Jusque-là, rien de nouveau. Plusieurs musiciens ont essayé de faire « swinger » la musique classique en la « jammant »: c’est d’ailleurs ainsi que le jazz est né, mené par le délire et le besoin d’expression des interprètes (souvent pianistes) de musique classique.

Ce qu’Édouard Ferlet amène avec son disque « Think Bach » et le concert qui l’accompagne « Upside Bach » est une façon unique, presque humoristique d’écouter le grand Jean-Sébastien Bach. Dès la pièce Analecta, il lance plusieurs pistes avant de vraiment se laisser aller à un jam presque étourdissant par moments, tellement il brasse la cage aux célèbres mélodies de Bach, comme le Prélude en ré majeur du clavier bien tempéré BWV 850, avant de retomber sur ses pattes.

 

Ferlet joue avec le cerveau des mélomanes en titillant l’oreille, qui reconnaît ses classiques, puis en les déformant complètement, comme s’il voulait les passer à travers un kaléidoscope musical. Ça part dans tous les sens, mais en s’accrochant bien, les mélomanes sérieux prendront leur pied.

Certains morceaux, comme Lisière (basé sur le Prélude en do mineur BWV 999) sont très doux, alors que d’autres, comme Souffle magnétique (très librement inspiré de la Suite française no 4 en mi bémol majeur pour clavier BWV 815) se dirigent carrément dans l’univers de la musique ambiante! Voilà ce qu’on peut appeler réinventer Bach.

Mais attention, ce disque fait une très mauvaise trame sonore d’ambiance. Les dissonances et variations d’intensité vont feront dresser les poils si vous n’êtes pas attentif au développement musical d’Édouard Ferlet. Le pianiste y voit un hommage au grand musicien qu’il respecte et qui l’accompagne depuis qu’il a appris le piano, soit depuis l’âge de 7 ans. « Je me suis autorisé avec sincérité et respect à mêler son univers au mien », raconte-t-il sur le site pianobleu.com, réservé aux amateurs de piano.

Données sources>
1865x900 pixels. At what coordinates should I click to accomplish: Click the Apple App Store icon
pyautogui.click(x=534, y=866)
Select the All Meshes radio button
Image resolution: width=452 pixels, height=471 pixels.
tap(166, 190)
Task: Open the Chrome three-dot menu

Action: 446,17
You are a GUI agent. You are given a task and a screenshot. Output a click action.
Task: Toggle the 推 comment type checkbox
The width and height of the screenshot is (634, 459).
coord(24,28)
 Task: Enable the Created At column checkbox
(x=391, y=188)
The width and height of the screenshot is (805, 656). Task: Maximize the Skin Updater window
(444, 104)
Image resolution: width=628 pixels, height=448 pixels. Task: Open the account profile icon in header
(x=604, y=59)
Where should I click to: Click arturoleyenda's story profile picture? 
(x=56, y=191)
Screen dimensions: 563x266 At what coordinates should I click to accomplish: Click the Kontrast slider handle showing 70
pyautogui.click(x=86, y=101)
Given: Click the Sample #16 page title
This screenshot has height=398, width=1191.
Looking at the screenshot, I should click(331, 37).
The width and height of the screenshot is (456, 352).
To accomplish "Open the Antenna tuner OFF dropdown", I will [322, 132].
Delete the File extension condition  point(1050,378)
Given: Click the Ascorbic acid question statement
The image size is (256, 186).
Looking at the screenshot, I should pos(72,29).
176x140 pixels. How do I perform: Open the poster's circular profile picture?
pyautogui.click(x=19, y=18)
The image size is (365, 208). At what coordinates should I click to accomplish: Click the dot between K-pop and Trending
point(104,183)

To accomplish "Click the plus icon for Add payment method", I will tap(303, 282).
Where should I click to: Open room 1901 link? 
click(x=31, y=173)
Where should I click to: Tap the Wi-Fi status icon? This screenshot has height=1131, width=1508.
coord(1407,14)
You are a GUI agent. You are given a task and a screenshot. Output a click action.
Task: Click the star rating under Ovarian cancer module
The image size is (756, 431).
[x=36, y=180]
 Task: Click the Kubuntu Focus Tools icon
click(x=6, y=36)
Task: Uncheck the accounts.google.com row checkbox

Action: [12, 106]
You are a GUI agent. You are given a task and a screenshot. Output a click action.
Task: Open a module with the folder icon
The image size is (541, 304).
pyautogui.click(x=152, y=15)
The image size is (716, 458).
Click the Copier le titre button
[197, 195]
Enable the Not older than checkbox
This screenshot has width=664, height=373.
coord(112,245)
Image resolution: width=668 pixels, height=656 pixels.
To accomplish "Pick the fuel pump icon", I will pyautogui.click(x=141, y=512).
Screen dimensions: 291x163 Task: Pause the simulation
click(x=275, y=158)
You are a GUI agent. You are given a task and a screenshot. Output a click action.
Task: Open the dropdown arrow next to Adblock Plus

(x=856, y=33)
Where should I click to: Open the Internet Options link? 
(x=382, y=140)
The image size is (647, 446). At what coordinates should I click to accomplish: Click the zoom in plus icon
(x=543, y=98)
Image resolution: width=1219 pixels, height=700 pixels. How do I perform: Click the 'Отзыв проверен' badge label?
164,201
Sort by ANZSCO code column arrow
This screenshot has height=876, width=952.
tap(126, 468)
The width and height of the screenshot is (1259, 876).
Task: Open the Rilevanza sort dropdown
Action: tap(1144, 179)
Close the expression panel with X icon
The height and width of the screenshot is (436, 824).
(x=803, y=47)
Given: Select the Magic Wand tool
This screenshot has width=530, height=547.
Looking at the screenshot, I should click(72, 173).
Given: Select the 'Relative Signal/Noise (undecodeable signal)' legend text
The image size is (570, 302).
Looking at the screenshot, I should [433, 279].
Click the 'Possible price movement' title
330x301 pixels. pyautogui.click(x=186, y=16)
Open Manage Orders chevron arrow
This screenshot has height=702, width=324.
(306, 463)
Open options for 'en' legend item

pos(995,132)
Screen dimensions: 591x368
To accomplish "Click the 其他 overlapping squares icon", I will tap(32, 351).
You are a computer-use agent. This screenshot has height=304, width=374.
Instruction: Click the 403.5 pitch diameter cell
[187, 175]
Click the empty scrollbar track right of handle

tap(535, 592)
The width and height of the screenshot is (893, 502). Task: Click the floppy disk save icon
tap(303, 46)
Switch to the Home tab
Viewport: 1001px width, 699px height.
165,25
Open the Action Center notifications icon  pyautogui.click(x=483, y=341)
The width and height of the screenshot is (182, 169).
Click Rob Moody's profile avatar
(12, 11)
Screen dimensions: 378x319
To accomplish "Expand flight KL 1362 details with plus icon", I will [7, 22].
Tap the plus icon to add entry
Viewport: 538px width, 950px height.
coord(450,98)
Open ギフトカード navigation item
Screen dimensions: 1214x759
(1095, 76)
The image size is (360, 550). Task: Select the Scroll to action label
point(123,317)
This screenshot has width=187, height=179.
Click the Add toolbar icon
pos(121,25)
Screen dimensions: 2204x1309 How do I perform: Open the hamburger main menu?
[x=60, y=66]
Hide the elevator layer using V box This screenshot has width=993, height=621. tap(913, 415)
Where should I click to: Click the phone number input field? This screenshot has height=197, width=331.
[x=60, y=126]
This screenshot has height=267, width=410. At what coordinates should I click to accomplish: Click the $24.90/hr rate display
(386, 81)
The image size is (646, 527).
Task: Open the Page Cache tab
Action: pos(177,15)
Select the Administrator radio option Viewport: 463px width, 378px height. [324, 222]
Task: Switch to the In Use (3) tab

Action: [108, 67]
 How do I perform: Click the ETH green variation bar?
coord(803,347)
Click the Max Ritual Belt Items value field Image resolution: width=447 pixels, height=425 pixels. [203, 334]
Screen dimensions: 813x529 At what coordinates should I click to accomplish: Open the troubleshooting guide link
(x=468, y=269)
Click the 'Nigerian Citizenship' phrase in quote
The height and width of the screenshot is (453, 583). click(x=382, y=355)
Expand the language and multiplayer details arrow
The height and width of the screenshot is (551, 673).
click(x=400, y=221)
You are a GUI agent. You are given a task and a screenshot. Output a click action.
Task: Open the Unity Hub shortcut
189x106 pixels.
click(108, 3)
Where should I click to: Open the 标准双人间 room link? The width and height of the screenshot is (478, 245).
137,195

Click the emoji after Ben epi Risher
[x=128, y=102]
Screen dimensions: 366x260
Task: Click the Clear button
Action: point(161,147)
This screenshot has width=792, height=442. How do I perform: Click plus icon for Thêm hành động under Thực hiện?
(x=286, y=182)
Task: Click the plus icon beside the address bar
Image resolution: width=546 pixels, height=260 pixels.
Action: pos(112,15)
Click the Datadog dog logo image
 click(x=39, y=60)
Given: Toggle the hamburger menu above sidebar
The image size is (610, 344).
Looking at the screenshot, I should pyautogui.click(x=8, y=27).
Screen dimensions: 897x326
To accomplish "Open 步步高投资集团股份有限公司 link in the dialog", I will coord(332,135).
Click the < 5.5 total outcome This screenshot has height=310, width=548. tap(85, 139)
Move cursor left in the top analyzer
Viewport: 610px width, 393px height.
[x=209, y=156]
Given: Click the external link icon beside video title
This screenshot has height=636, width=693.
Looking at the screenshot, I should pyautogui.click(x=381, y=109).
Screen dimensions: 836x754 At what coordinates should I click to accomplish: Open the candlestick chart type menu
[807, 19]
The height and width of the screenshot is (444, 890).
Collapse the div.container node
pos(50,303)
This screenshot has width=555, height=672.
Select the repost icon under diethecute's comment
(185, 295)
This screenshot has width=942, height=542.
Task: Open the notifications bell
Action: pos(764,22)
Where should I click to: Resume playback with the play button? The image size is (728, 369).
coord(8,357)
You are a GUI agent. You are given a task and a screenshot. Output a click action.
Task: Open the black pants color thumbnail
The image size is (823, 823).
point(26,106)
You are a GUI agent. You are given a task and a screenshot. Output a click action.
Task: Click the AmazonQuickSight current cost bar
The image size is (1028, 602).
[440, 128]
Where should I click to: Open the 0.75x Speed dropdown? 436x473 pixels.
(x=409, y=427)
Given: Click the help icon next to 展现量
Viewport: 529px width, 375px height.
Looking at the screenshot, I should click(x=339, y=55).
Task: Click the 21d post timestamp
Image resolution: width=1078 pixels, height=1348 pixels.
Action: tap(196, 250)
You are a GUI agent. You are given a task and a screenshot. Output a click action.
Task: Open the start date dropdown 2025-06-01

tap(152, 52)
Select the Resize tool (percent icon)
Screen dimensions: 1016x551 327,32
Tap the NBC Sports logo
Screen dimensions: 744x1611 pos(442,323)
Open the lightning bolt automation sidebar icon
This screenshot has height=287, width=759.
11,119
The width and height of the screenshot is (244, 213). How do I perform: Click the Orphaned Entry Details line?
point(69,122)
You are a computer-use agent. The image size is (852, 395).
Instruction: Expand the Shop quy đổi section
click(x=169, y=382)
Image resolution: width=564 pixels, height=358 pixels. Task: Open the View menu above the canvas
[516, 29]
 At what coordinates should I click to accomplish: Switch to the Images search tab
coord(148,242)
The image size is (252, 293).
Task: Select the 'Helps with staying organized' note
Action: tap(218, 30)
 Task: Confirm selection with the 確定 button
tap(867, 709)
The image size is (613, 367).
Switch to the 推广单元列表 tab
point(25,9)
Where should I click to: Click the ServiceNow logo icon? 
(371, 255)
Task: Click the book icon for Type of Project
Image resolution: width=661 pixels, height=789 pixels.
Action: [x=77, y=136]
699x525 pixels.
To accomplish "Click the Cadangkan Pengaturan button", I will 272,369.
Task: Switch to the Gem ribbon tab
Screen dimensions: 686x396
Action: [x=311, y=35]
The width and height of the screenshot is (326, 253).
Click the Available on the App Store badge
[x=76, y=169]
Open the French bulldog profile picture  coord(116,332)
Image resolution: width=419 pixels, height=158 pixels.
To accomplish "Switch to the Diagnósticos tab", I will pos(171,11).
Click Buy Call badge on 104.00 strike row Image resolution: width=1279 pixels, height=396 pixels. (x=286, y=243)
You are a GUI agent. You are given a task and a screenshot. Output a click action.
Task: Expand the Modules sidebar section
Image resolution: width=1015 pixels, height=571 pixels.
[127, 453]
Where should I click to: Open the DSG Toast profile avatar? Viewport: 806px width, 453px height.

Explorer le document>
1. D'après la critique de « Think Bach », à quel âge Édouard Ferlet a-t-il appris le piano ?
2. Réécrivez le passage de la critique de « Think Bach » compris entre « Certains morceaux, comme » et « appeler réinventer Bach. », inclus, en remplaçant « très doux » par « très paisibles ».

Vos réponses>
1. À l'âge de 7 ans.

2.
Certains morceaux, comme Lisière (basé sur le Prélude en do mineur BWV 999) sont très paisibles, alors que d’autres, comme Souffle magnétique (très librement inspiré de la Suite française no 4 en mi bémol majeur pour clavier BWV 815) se dirigent carrément dans l’univers de la musique ambiante! Voilà ce qu’on peut appeler réinventer Bach.